At first, Crick and Watson saw no particular significance in Chargaff’s figures. But in February 1953 Watson suddenly realised that they were compatible with a structure composed of two complementary DNA spirals, in which every adenine molecule on one chain was paired with a thymine molecule on the other (and likewise every guanine molecule with a cytosine one). This greatly improved the fit of the bases, permitting hydrogen bonds to cross-link the two spiral chains. Crick’s crystallographic calculations confirmed that the structure would produce X-ray diffraction patterns like those in Franklin’s pictures.

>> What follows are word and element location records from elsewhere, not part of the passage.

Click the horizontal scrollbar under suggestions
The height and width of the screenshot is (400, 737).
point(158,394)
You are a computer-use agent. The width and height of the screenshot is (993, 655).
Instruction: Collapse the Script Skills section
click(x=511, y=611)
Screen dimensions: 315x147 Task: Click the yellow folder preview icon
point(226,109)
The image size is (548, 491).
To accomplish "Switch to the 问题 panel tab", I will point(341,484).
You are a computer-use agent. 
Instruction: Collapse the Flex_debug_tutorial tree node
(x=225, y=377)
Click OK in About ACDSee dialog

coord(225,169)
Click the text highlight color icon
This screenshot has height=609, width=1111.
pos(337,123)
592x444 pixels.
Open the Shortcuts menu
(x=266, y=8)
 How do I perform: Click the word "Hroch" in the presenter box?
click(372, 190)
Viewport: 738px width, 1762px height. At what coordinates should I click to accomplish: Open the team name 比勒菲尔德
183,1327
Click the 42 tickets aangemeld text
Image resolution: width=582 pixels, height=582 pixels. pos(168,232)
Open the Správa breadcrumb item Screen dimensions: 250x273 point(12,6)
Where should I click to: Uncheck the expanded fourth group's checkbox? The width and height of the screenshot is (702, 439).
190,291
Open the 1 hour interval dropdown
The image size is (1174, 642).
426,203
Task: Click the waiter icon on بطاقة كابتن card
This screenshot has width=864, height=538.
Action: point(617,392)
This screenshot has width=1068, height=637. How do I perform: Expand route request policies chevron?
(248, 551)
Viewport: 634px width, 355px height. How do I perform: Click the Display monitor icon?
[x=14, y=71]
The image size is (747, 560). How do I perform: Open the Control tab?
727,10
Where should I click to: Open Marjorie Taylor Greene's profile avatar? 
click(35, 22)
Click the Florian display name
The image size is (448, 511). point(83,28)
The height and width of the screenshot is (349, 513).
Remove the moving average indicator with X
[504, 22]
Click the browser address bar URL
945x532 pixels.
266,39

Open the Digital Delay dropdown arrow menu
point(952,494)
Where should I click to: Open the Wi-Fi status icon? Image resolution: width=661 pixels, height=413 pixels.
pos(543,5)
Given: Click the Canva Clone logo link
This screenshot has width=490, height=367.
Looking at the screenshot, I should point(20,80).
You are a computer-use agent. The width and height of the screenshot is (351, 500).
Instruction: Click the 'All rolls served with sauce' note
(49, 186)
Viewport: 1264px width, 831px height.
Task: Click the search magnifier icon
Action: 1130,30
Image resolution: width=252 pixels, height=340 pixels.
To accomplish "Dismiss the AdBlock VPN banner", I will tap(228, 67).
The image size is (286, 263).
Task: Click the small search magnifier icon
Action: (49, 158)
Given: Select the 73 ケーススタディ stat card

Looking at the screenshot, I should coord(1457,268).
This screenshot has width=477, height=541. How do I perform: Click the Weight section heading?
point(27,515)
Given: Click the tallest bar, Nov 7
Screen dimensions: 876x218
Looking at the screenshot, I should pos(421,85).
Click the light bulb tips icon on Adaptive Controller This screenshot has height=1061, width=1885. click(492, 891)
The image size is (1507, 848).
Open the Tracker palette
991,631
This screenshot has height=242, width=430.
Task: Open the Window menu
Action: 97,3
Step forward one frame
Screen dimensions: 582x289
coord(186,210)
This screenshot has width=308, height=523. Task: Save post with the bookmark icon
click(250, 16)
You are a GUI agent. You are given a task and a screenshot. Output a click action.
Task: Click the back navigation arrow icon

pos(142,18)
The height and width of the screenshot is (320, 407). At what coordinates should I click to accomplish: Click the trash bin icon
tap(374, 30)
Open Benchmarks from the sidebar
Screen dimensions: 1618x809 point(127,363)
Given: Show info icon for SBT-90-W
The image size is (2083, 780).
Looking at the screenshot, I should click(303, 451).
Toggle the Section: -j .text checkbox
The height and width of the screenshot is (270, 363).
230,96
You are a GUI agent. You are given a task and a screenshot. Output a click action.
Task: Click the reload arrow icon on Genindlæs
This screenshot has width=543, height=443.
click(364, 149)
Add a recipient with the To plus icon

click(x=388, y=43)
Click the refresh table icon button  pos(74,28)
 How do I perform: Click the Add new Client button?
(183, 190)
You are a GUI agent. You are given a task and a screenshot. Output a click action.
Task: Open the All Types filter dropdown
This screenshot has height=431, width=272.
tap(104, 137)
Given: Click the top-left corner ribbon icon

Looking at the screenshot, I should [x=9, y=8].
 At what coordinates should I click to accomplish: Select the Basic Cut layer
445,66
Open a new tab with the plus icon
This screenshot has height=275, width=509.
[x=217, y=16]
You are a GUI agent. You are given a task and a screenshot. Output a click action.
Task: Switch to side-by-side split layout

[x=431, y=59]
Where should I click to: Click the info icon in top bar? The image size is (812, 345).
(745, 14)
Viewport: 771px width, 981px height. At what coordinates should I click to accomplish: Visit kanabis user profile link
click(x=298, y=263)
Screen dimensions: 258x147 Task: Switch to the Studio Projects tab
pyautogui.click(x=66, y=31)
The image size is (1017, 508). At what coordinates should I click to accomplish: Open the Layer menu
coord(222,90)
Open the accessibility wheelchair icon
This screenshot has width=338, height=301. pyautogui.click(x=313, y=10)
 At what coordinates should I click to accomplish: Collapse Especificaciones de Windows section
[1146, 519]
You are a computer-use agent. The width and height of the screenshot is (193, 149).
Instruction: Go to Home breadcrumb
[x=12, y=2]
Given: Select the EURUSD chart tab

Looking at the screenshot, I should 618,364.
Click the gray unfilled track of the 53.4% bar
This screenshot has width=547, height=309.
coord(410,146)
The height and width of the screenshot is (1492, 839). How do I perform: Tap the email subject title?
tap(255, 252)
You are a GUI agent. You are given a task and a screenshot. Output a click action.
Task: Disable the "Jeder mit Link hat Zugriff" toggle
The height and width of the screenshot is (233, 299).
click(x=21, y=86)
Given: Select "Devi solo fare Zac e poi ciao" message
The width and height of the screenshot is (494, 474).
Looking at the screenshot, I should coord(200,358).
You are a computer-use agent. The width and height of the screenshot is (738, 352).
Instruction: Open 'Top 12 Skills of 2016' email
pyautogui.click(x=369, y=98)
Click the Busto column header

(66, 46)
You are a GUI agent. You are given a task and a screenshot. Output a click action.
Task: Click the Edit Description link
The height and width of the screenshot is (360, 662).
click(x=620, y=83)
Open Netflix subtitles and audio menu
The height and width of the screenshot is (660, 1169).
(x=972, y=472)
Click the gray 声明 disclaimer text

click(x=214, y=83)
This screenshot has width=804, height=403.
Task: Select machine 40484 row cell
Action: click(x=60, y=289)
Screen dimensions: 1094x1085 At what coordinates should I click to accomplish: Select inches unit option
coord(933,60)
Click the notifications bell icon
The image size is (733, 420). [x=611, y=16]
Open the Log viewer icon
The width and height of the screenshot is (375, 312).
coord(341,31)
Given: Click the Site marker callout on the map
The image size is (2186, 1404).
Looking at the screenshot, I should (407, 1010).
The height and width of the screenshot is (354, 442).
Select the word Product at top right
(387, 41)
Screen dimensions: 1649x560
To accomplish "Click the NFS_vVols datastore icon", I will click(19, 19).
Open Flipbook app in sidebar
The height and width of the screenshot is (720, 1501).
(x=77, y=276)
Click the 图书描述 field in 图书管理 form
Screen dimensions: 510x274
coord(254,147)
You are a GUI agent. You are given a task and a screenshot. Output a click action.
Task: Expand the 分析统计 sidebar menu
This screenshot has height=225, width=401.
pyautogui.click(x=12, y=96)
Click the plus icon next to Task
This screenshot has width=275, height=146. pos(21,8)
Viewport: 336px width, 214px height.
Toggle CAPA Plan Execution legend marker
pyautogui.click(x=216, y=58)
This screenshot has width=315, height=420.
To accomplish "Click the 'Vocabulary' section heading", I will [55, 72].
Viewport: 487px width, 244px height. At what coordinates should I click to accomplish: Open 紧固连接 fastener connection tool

Having built a three-dimensional model of their structure, Crick and Watson spent several days checking that the lengths and angles of all its chemical bonds were correct, before unveiling it on 28 February 1953. This time, Wilkins and Franklin were convinced. In April, a short paper explaining the double helical structure appeared in Nature, alongside separate but supportive contributions from the King’s group. It included a modest, but momentous, proposition: ‘…the specific pairing we have postulated immediately suggests a possible copying mechanism for the genetic material.’ Many problems remained to be solved – but the revolution had begun.